An issue was discovered in Midnight Commander through version 4.8.26 (CVE-2021-36370). When establishing an SFTP connection, the fingerprint of the server is neither checked nor displayed, resulting in users connecting to servers without the ability to verify their authenticity. The vulnerability was discovered and reported by Manfred KAISER from AUT-milCERT during an audit of open source software (GNOME Archives).

The vulnerability stems from a design flaw in the SFTP VFS (Virtual File System) implementation where server fingerprints were computed but not verified during connection establishment. The issue received a CVSS v3.1 Base Score of 7.5 (HIGH) with vector CVSS:3.1/AV:N/AC:L/PR:N/UI:N/S:U/C:N/I:H/A:N, indicating network accessibility, low attack complexity, and high impact on integrity (NVD).

The vulnerability allows an attacker to potentially perform man-in-the-middle attacks, as users have no way to verify the authenticity of the SFTP server they are connecting to.
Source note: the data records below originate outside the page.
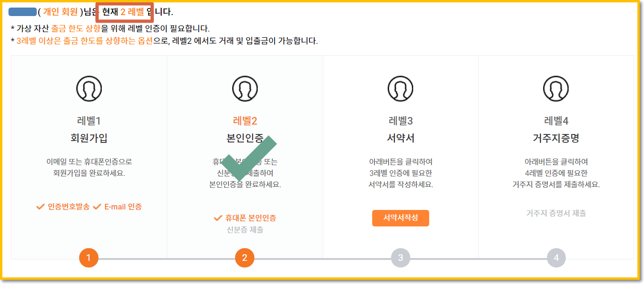Click step circle 2 on the progress bar
The image size is (644, 284).
(245, 258)
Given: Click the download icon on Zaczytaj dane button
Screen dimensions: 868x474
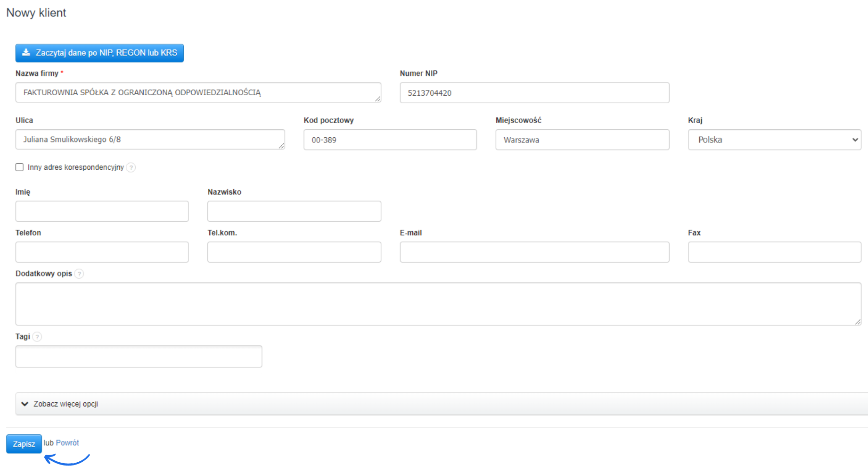Looking at the screenshot, I should pyautogui.click(x=26, y=52).
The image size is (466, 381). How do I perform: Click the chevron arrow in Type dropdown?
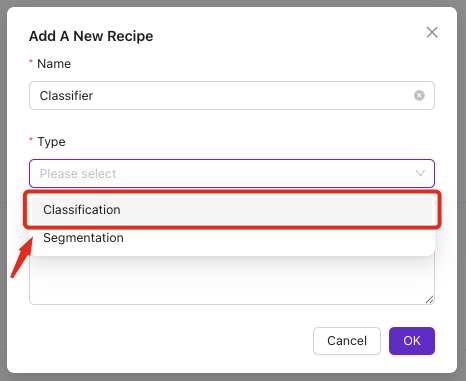(x=420, y=173)
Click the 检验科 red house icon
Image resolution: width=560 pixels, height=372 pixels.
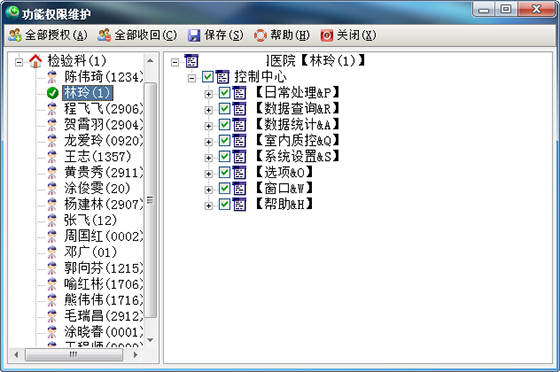click(x=35, y=61)
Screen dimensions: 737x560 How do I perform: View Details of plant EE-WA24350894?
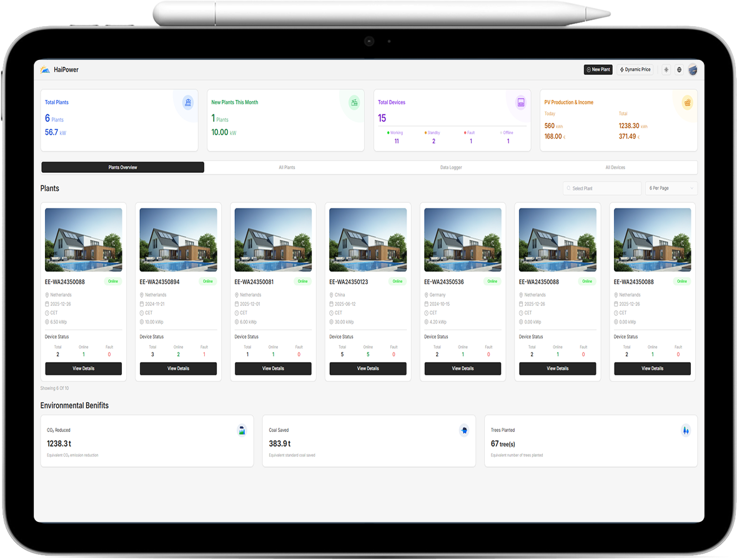click(178, 368)
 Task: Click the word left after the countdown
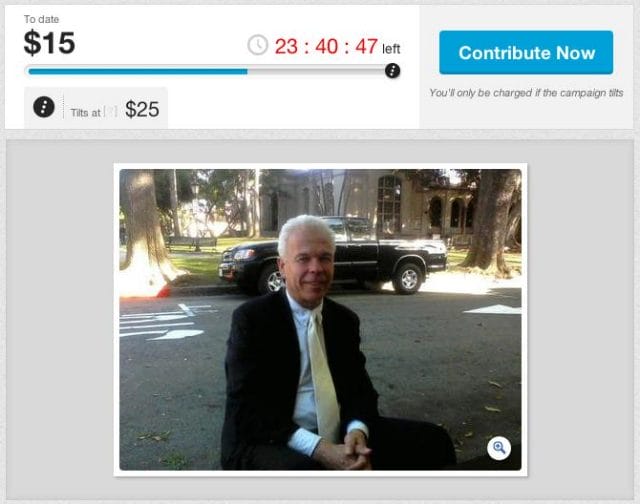[x=391, y=49]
This could lead to unauthorized access to sensitive information or compromise of data integrity during file transfers (GNOME Archives).

The issue was fixed in Midnight Commander version 4.8.27. Users are strongly recommended to upgrade to this version or later to address the security vulnerability. The fix implements proper server fingerprint verification during SFTP connections (GNOME Archives).

The vulnerability was responsibly disclosed by AUT-milCERT, and the Midnight Commander development team promptly addressed the issue. The project team acknowledged and thanked AUT-milCERT for finding and responsibly disclosing the vulnerability (GNOME Archives).